* Document

Package 'jmotif'

Translates an alphabet size into the array of corresponding SAX cut-lines built using the Normal distribution.

Description

Translates an alphabet size into the array of corresponding SAX cut-lines built using the Normal distribution.

Usage

alphabet_to_cuts(a_size)

Arguments

a_size

the alphabet size, a value between 2 and 20 (inclusive).

References

Lonardi, S., Lin, J., Keogh, E., Patel, P., Finding motifs in time series. In Proc. of the 2nd Workshop on Temporal Data Mining (pp. 53-68). (2002)

Examples

alphabet_to_cuts(5)

---

Computes a TF-IDF weight vectors for a set of word bags.

Description

Computes a TF-IDF weight vectors for a set of word bags.

Usage

bags_to_tfidf(data)

Arguments

data	the list containing the input word bags.

References

Senin Pavel and Malinchik Sergey, SAX-VSM: Interpretable Time Series Classification Using SAX and Vector Space Model. Data Mining (ICDM), 2013 IEEE 13th International Conference on, pp.1175,1180, 7-10 Dec. 2013.

Salton, G., Wong, A., Yang., C., A vector space model for automatic indexing. Commun. ACM 18, 11, 613-620, 1975.

Examples

bag1 = data.frame(
   "words" = c("this", "is", "a", "sample"),
   "counts" = c(1, 1, 2, 1),
   stringsAsFactors = FALSE
   )
bag2 = data.frame(
   "words" = c("this", "is", "another", "example"),
   "counts" = c(1, 1, 2, 3),
   stringsAsFactors = FALSE
   )
ll = list("bag1" = bag1, "bag2" = bag2)
tfidf = bags_to_tfidf(ll)

* Data rows
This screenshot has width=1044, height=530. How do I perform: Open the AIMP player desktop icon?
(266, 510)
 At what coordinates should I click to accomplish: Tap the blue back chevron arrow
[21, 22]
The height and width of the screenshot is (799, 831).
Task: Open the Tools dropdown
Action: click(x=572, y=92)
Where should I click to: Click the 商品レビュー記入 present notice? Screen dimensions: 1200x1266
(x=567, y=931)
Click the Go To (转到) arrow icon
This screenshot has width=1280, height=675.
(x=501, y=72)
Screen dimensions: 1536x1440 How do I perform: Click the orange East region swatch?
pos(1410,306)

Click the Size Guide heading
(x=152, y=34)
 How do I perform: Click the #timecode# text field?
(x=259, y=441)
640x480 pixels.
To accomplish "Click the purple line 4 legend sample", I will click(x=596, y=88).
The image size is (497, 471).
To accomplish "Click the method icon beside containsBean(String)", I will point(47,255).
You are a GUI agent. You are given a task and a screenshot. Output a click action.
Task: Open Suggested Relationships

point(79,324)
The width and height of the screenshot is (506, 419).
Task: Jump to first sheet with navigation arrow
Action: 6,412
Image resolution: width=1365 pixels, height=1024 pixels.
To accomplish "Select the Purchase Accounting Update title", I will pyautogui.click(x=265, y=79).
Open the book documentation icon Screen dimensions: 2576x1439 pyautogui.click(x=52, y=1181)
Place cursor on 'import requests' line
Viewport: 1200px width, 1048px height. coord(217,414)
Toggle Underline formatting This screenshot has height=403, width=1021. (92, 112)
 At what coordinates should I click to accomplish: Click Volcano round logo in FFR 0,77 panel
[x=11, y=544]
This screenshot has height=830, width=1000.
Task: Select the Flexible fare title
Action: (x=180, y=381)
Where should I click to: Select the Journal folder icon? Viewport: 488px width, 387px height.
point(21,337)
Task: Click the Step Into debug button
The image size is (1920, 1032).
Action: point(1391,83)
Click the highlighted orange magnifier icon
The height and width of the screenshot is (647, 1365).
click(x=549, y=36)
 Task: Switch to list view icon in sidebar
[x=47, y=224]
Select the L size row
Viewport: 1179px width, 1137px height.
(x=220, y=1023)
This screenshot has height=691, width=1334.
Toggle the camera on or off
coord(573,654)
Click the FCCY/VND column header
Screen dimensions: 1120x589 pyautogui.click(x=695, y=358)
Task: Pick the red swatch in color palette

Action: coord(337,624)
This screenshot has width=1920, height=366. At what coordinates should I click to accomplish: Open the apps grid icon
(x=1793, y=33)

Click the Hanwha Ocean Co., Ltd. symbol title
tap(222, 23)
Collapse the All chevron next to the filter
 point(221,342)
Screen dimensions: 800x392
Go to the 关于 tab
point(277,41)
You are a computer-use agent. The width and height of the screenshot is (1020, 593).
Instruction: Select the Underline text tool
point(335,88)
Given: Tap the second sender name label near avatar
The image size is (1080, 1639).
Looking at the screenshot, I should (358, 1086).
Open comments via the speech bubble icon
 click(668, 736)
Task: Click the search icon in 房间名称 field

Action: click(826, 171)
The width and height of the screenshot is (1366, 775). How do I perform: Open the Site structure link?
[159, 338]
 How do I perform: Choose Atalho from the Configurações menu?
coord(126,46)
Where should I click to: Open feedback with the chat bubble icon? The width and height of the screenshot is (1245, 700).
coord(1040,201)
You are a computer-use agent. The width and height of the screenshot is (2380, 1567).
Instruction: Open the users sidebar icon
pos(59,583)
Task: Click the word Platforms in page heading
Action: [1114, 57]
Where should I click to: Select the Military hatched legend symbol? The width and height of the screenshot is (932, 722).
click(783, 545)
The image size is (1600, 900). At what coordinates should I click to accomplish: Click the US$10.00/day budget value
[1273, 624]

* Exercise aim
Can you reproduce the jmotif documentation word for word, from "bags_to_tfidf(data)" up to and including "7-10 Dec. 2013."? The items have nothing to do with the jmotif documentation.

* Output
bags_to_tfidf(data)

Arguments

data	the list containing the input word bags.

References

Senin Pavel and Malinchik Sergey, SAX-VSM: Interpretable Time Series Classification Using SAX and Vector Space Model. Data Mining (ICDM), 2013 IEEE 13th International Conference on, pp.1175,1180, 7-10 Dec. 2013.